> Work task: In the entries below, find the line with "This screenshot has width=510, height=1222." and the line with "This screenshot has width=579, height=620.". Print those two and everything between them exactly, and nothing else.

> Extracted material:
Segment Open

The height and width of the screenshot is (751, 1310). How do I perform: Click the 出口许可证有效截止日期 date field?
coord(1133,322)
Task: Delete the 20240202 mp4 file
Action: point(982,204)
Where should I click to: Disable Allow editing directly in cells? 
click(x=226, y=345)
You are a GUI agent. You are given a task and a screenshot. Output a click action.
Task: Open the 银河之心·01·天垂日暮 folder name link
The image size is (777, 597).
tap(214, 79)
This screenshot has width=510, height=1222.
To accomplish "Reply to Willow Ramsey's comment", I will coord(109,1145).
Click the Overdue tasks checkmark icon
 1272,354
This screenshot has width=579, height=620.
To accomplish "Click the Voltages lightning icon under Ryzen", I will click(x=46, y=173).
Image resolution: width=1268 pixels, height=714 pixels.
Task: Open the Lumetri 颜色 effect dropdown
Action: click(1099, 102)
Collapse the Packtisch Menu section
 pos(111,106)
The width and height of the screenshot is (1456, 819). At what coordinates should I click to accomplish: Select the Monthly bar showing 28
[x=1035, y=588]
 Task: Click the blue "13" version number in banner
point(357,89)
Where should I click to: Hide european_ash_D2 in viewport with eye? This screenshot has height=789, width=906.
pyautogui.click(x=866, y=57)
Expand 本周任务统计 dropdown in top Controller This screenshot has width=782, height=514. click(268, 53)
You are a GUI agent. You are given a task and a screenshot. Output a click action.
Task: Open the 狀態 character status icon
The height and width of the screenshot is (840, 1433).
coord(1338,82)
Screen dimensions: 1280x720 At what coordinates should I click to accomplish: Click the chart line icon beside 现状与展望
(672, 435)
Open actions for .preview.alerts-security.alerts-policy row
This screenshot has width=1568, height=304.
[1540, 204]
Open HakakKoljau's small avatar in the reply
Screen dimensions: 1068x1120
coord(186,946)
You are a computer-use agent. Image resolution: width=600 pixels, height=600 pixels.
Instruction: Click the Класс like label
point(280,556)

Segment Closed

> Completed task:
This screenshot has width=510, height=1222.
To accomplish "Reply to Willow Ramsey's comment", I will coord(109,1145).
Click the Overdue tasks checkmark icon
 1272,354
This screenshot has width=579, height=620.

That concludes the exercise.